Victims of Fr Finegan should ‘not suffer in silence’, bishop says

Catholic Bishop Denis Nulty said he was “deeply ashamed” of priest’s behaviour

Father Malachy Finnegan

Father Malachy Finnegan

 

Victims abused at the hands of Fr Malachy Finnegan should “not suffer in silence”, Denis Nulty, Catholic bishop of Kildare and Leighlin has said.

Shortly after he was ordained Fr Finnegan served in the diocese of Kildare and Leighlin, at Rosenallis near Mountmellick, Co Laois, from 1953 to 1956.

Speaking at a St Patrick’s Day mass in Saint Brigid’s Church, Rosenallis, Bishop Nulty said “we have checked our records in the diocese, and are not aware of any complaint against Father Malachy Finegan here.”

But the bishop told parishioners he was concerned “that someone may be suffering in silence.”

“I have no wish to cause anyone to relive trauma that they may have suffered many years ago, but I would urge anyone who may have been harmed by Father Finegan to contact the gardaí or the Child and Family Agency to report what happened” he said.

“I am very aware that the evil that abusers do lives on, long after they themselves have died,” Bishop Nulty said, adding he was “deeply ashamed” that a priest would “inflict such evil and criminal abuse” on a child.

Fr Finnegan, went on serve as a priest in the Dromore diocese in Northern Ireland, at St Colman’s College in Newry, Co Down, from 1967 to 1971, and was a teacher there from 1973 to 1976.

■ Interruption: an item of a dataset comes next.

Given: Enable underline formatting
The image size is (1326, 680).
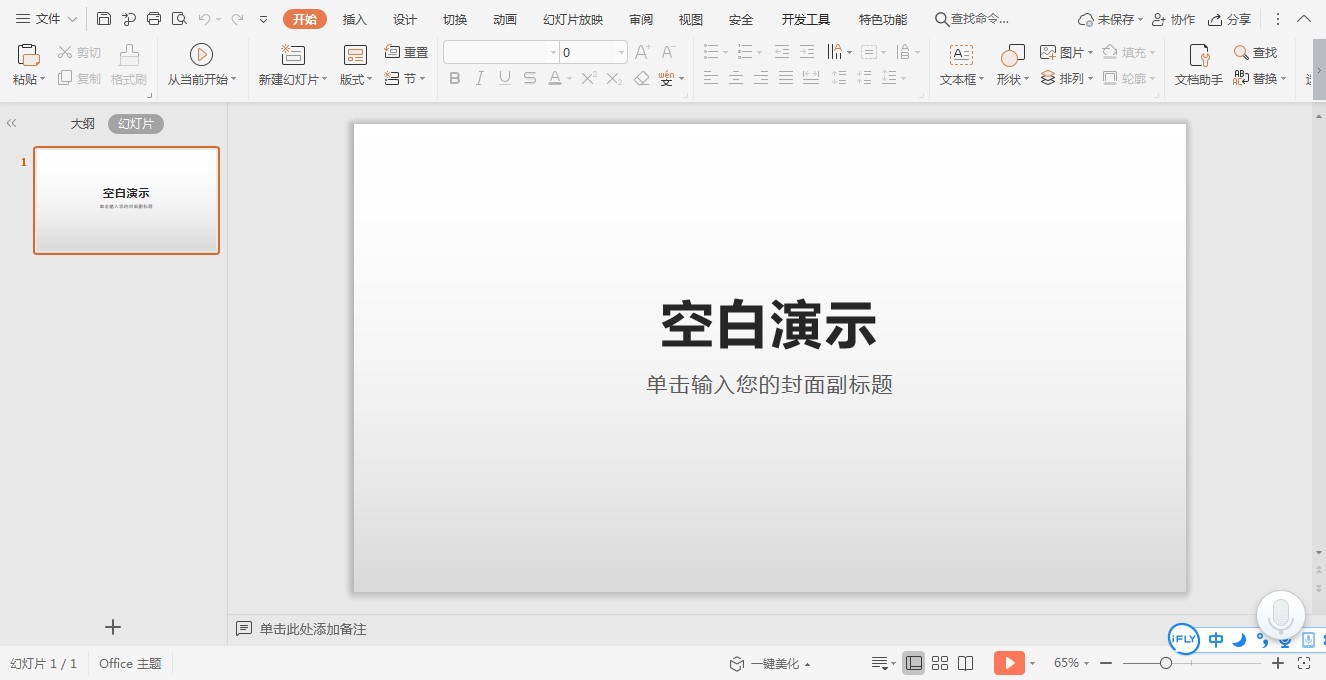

He was president at the college from 1976 to 1987, after which he was parish priest at Clonduff near Newry until 1995. He died in 2002. Between 1994 and 2016, 12 allegations of child sexual abuse were made against him.

Inquiry

Former president Mary McAleese called for an independent inquiry into physical and sexual abuse at St Colman’s College, Newry, Co Down.

On RTÉ Radio 1’s Today with Sean O’Rourke programme last Monday, McAleese became upset as she recalled how her youngest brother, Clement Leneghan (49), had been “seriously, physically, sadistically” abused by Finnegan while a pupil at St Colman’s in the 1980s.

Ms McAleese said there were many people who knew what was going on and could have done something, but did not do so.

John McAreavey recently resigned as Catholic Bishop of Dromore, following controversy over his decision to officiate the funeral mass in 2002 of Fr Finnegan, who was known to the diocese as a child abuser.